News Release Details
EAC anthropology lecture series continues with Who Were the Sinagua?
[Click Image to Enlarge] EAC presents the next in its anthropology lecture series with Who Were the Sinagua? at 6:30 p.m. on Saturday, May 17, 2008, at Discovery Park Campus. Pictured: Montezuma’s Castle near Camp Verde, Arizona. [Contributed photo]
THATCHER, AZ—EAC’s Discovery Park Campus presents the next “Discovering Anthropology at the Discovery Park Campus” lecture series with Who Were the Sinagua? The free multimedia presentation, delivered by Dean Harry Swanson, is suitable for all ages and will take place in the Jupiter Room of the Discovery Park Campus in Safford at 6:30 p.m. on Saturday, May 17, 2008.

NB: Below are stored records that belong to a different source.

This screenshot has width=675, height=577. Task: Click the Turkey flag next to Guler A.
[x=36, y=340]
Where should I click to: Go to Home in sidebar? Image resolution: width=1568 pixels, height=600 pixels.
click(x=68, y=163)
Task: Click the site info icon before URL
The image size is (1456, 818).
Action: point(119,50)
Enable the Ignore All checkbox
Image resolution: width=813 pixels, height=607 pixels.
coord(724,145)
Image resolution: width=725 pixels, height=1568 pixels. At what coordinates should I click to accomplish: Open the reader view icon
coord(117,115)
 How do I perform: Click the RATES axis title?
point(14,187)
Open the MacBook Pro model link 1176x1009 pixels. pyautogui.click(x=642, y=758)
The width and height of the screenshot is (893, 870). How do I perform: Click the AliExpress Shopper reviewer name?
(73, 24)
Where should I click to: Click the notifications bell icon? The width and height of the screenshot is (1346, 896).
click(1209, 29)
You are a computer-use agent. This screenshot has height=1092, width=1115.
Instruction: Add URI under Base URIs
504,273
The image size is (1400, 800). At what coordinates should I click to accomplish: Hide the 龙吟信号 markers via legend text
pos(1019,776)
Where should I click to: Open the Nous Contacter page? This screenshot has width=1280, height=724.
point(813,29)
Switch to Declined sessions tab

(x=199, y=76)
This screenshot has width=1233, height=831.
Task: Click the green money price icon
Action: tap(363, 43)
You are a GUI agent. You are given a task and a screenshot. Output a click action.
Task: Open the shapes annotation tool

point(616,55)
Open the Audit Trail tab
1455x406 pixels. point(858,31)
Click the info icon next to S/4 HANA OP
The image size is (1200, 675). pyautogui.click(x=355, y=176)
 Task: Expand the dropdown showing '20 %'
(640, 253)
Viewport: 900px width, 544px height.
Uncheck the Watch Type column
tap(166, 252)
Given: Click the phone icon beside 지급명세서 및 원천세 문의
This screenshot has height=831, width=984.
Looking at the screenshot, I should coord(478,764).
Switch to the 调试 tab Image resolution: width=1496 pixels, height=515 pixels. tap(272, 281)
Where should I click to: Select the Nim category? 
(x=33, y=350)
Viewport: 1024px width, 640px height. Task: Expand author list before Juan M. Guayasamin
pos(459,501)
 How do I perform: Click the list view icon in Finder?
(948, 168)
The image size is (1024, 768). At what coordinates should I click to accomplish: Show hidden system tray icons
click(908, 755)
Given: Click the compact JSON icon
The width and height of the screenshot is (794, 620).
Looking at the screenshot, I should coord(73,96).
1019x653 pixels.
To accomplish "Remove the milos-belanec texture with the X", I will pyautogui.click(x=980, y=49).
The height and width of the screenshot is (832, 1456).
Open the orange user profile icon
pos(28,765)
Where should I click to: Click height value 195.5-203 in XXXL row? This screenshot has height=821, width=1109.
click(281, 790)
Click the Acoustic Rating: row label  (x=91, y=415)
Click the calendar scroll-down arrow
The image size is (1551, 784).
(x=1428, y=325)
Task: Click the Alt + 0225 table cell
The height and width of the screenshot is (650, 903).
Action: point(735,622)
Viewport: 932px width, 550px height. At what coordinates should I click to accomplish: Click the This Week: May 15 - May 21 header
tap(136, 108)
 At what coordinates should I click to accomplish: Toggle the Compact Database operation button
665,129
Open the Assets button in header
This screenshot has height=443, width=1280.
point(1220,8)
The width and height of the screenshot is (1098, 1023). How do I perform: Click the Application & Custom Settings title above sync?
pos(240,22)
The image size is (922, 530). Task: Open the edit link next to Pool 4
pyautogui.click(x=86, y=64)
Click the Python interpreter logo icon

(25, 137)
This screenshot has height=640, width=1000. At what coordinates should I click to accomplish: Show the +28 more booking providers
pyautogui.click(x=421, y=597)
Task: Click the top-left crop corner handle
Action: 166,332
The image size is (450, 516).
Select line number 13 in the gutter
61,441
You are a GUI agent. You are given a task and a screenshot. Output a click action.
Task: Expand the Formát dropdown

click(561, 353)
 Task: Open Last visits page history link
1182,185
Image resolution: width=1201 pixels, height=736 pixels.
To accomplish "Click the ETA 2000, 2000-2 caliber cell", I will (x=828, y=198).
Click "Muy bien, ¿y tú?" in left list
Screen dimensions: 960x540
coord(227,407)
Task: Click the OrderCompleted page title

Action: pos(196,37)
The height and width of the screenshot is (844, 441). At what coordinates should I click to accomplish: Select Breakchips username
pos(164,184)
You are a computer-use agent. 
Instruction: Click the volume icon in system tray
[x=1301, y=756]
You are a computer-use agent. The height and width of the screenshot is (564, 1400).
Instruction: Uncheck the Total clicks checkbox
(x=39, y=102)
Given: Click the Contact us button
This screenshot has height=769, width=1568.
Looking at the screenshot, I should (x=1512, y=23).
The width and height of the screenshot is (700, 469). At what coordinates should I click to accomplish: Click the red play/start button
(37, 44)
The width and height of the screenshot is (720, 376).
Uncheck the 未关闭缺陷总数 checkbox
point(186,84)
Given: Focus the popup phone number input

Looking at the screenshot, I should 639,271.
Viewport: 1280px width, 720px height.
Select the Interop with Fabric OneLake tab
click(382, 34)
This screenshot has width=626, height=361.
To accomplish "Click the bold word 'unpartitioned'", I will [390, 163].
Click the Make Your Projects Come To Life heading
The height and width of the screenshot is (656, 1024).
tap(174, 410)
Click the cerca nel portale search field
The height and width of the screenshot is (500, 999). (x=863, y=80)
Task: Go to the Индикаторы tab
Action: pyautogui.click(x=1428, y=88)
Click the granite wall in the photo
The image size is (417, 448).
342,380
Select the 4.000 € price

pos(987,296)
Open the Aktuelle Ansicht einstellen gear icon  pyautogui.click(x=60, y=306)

Over 2,200 years ago, early immigrants moved into the area of Sunset Crater northeast of Flagstaff. Some of this Pre-Columbian culture persisted for the next 1,400 years and developed into a unique and pivotal culture called the Sinagua (without water).
The Sinagua existed as a distinct culture from about 600 AD into the 1400s. They are believed to have joined with the Zuni and Hopi traditions during the great migrations caused by unsettled weather conditions marked primarily by great droughts. During the peak of their success, in the 12th and 13th centuries, they subsisted from the Colorado River in the west to the Petrified Forest in the east, from the Little Colorado River in the north to the Salt River in the south. Now thought of as consisting of northern and southern phases, the Sinagua created great cities such as the pueblos of Wupatki in the Painted Desert of the north and Tuzigoot and Montezuma’s Castle in the Verde Valley of the south.
These great people, once known as the Western Anasazi, are thought to have traded extensively with the Hohokam of the southern deserts, traded and fought with the Kayenta Anazasi, and established dry farming techniques used by the Hopi today.